** Required work **
Each record below needs to be copied out exactly as it stands.

(Items from a data source)
___
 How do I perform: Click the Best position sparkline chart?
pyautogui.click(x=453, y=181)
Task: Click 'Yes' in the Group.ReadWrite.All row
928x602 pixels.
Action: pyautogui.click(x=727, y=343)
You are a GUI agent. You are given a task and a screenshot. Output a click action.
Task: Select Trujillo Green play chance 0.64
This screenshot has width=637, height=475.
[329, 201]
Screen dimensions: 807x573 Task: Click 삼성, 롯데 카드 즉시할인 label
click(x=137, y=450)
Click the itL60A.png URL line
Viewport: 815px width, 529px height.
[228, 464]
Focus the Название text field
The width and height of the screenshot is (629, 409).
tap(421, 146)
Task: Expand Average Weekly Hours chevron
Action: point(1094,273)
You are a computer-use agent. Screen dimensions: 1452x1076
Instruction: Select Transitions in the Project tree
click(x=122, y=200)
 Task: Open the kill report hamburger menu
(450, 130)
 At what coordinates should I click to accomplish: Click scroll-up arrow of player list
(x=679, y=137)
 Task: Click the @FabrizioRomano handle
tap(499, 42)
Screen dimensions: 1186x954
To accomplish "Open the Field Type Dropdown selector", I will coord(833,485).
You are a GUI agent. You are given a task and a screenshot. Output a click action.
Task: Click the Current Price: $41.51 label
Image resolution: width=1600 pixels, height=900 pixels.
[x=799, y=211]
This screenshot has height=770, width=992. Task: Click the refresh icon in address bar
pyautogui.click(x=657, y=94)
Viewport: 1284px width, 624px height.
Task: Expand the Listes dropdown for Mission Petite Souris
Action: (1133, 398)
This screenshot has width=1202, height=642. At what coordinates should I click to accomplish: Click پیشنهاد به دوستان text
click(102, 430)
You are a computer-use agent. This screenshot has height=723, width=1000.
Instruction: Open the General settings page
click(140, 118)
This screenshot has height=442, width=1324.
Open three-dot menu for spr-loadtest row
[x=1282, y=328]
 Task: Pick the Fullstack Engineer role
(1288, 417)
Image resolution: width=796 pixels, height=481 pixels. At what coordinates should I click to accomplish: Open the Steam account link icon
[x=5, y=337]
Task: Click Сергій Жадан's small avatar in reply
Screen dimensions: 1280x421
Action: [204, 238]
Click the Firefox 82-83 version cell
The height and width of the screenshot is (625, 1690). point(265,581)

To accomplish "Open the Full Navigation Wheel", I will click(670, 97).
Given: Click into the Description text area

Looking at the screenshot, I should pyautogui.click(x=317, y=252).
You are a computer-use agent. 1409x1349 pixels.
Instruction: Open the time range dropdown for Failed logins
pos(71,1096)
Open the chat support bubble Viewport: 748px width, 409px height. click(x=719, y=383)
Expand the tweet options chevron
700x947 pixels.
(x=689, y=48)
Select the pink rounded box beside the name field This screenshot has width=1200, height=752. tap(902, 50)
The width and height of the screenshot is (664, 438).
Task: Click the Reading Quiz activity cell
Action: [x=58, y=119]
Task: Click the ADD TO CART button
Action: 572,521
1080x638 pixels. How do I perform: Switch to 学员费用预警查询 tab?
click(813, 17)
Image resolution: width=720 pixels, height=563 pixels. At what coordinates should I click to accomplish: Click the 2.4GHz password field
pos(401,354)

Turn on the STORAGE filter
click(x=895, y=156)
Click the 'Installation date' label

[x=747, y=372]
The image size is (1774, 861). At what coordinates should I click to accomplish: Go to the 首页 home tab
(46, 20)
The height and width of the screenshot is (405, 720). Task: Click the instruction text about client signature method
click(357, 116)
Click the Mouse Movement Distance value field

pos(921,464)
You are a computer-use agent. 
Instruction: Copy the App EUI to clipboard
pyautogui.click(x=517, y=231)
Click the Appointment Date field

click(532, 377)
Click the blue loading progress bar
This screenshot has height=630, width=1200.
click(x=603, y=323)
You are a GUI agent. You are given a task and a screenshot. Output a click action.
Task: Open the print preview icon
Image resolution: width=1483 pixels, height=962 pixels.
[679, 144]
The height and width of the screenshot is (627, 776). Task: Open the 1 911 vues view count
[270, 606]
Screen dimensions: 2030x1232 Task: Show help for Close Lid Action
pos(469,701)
___
** Result **
 How do I perform: Click the Best position sparkline chart?
pyautogui.click(x=453, y=181)
Task: Click 'Yes' in the Group.ReadWrite.All row
928x602 pixels.
Action: pyautogui.click(x=727, y=343)
You are a GUI agent. You are given a task and a screenshot. Output a click action.
Task: Select Trujillo Green play chance 0.64
This screenshot has width=637, height=475.
[329, 201]
Screen dimensions: 807x573 Task: Click 삼성, 롯데 카드 즉시할인 label
click(x=137, y=450)
Click the itL60A.png URL line
Viewport: 815px width, 529px height.
[228, 464]
Focus the Название text field
The width and height of the screenshot is (629, 409).
tap(421, 146)
Task: Expand Average Weekly Hours chevron
Action: point(1094,273)
You are a computer-use agent. Screen dimensions: 1452x1076
Instruction: Select Transitions in the Project tree
click(x=122, y=200)
 Task: Open the kill report hamburger menu
(450, 130)
 At what coordinates should I click to accomplish: Click scroll-up arrow of player list
(x=679, y=137)
 Task: Click the @FabrizioRomano handle
tap(499, 42)
Screen dimensions: 1186x954
To accomplish "Open the Field Type Dropdown selector", I will coord(833,485).
You are a GUI agent. You are given a task and a screenshot. Output a click action.
Task: Click the Current Price: $41.51 label
Image resolution: width=1600 pixels, height=900 pixels.
[x=799, y=211]
This screenshot has height=770, width=992. Task: Click the refresh icon in address bar
pyautogui.click(x=657, y=94)
Viewport: 1284px width, 624px height.
Task: Expand the Listes dropdown for Mission Petite Souris
Action: (1133, 398)
This screenshot has width=1202, height=642. At what coordinates should I click to accomplish: Click پیشنهاد به دوستان text
click(102, 430)
You are a computer-use agent. This screenshot has height=723, width=1000.
Instruction: Open the General settings page
click(140, 118)
This screenshot has height=442, width=1324.
Open three-dot menu for spr-loadtest row
[x=1282, y=328]
 Task: Pick the Fullstack Engineer role
(1288, 417)
Image resolution: width=796 pixels, height=481 pixels. At what coordinates should I click to accomplish: Open the Steam account link icon
[x=5, y=337]
Task: Click Сергій Жадан's small avatar in reply
Screen dimensions: 1280x421
Action: [204, 238]
Click the Firefox 82-83 version cell
The height and width of the screenshot is (625, 1690). point(265,581)

To accomplish "Open the Full Navigation Wheel", I will click(670, 97).
Given: Click into the Description text area

Looking at the screenshot, I should pyautogui.click(x=317, y=252).
You are a computer-use agent. 1409x1349 pixels.
Instruction: Open the time range dropdown for Failed logins
pos(71,1096)
Open the chat support bubble Viewport: 748px width, 409px height. click(x=719, y=383)
Expand the tweet options chevron
700x947 pixels.
(x=689, y=48)
Select the pink rounded box beside the name field This screenshot has width=1200, height=752. tap(902, 50)
The width and height of the screenshot is (664, 438).
Task: Click the Reading Quiz activity cell
Action: [x=58, y=119]
Task: Click the ADD TO CART button
Action: 572,521
1080x638 pixels. How do I perform: Switch to 学员费用预警查询 tab?
click(813, 17)
Image resolution: width=720 pixels, height=563 pixels. At what coordinates should I click to accomplish: Click the 2.4GHz password field
pos(401,354)

Turn on the STORAGE filter
click(x=895, y=156)
Click the 'Installation date' label

[x=747, y=372]
The image size is (1774, 861). At what coordinates should I click to accomplish: Go to the 首页 home tab
(46, 20)
The height and width of the screenshot is (405, 720). Task: Click the instruction text about client signature method
click(357, 116)
Click the Mouse Movement Distance value field

pos(921,464)
You are a computer-use agent. 
Instruction: Copy the App EUI to clipboard
pyautogui.click(x=517, y=231)
Click the Appointment Date field

click(532, 377)
Click the blue loading progress bar
This screenshot has height=630, width=1200.
click(x=603, y=323)
You are a GUI agent. You are given a task and a screenshot. Output a click action.
Task: Open the print preview icon
Image resolution: width=1483 pixels, height=962 pixels.
[679, 144]
The height and width of the screenshot is (627, 776). Task: Open the 1 911 vues view count
[270, 606]
Screen dimensions: 2030x1232 Task: Show help for Close Lid Action
pos(469,701)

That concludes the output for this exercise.